Les sons de la forêt s'éteignent au fur et à mesure que le soleil descend à l'horizon.

     Ce dernier devient écarlate, et la lumière qui en découle s'apparente à celle de l'aube, donnant l'impression d'une seconde naissance du jour.
     Alors qu'il atteint la ligne d'horizon, s'enfonçant peu a peu dans les nuages, ceux-ci luisent d'un rouge rubis. La vision devient alors chimérique, comme provenant d'un autre monde.
     Après ce dernier sursaut d'éclat, le soleil passe de l'autre côté de l'horizon, et la température ainsi que la lumière chutent brutalement.
    
     C'est alors que le peuple nocturne s'éveille. La lune, qui jusqu'à maintenant était masquée par la brillance de son rival éclatant apparaît distinctement dans le firmament qui garde pourtant encore une nuance mauve, résidu de l'apogée solaire. Les étoiles s'allument une à une en commençant par l'étoile polaire. Les constellations se devinent enfin. Cassiopée, la Grande Ourse et Orion se dévoilent dans le ciel nocturne.

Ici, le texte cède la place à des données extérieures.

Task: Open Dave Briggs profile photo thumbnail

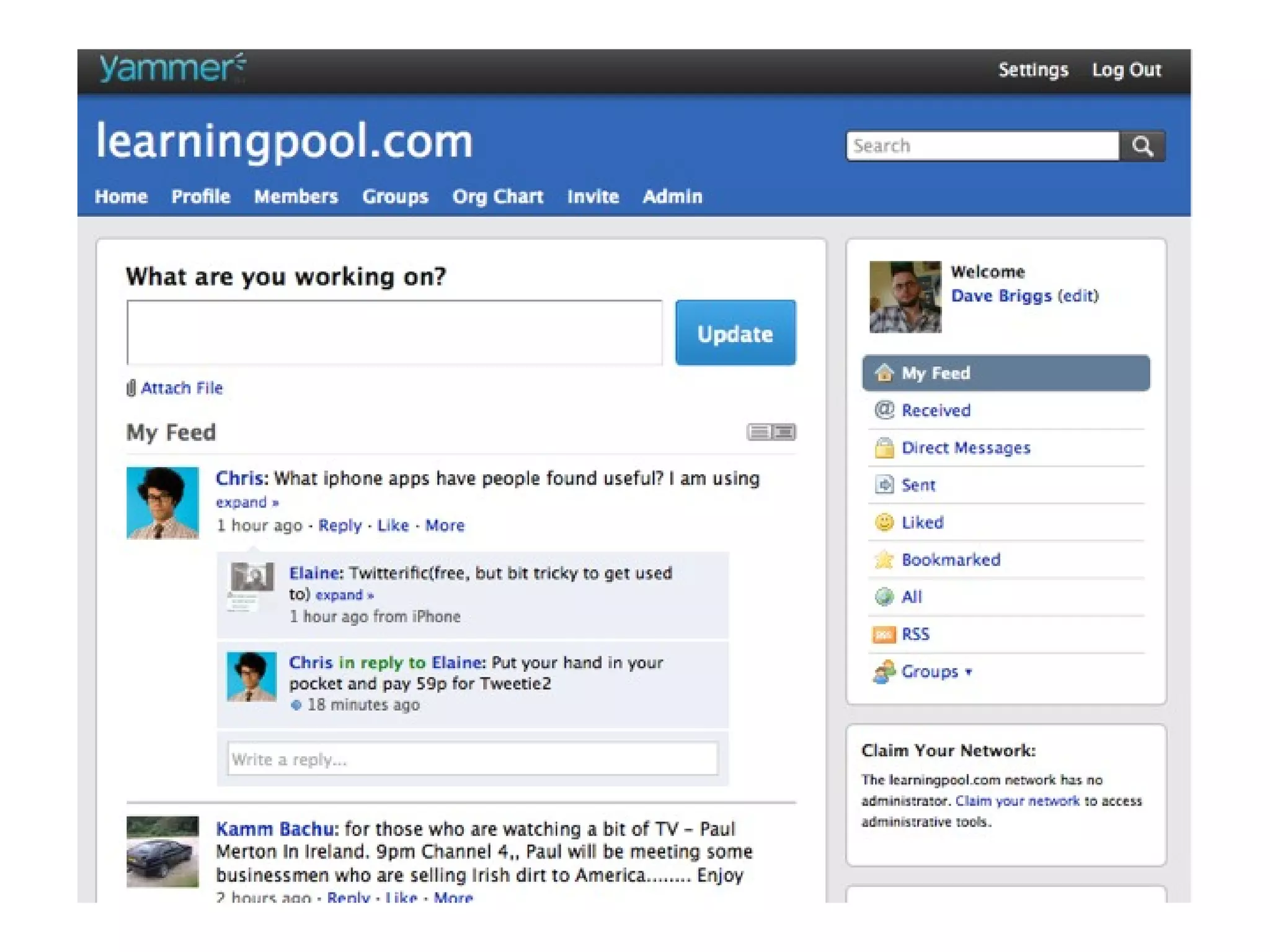Action: click(x=905, y=297)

     Les dernières couleurs ont disparu, les musiques se sont tues et la forêt n'est plus que nuances de noir et de blancs, cris nocturnes et silence.

     La symphonie est finie.




La silhouette laisse ses bras endoloris pendre le long de son corps haletant, la Baguette dans l'alignement de son bras.
     Une fois de plus, elle a réussi à mener sa mission à bien. La symphonie n'a connu aucune erreur, l'harmonie était parfaite.
     Elle ôte sa capuche pour mieux observer le plafond étoilé et révèle ainsi une figure sans âge, sillonnée de rides. Une courte barbe et de long cheveux argentés reflètent les rayons lunaires.
     L'homme jette un sourire à la lune, lui promettant une nouvelle symphonie, puis range la Baguette dans son coffre d'if, salue avec respect la forêt plongée dans les ténèbres puis entame la descente du piton rocheux.
      Il entre dans la forêt et disparaît dans une écharpe de brume, ne laissant derrière lui qu'une fine musique que seul quelqu'un d'averti pourrait entendre.

Une heure avant l'aube, il apparaît.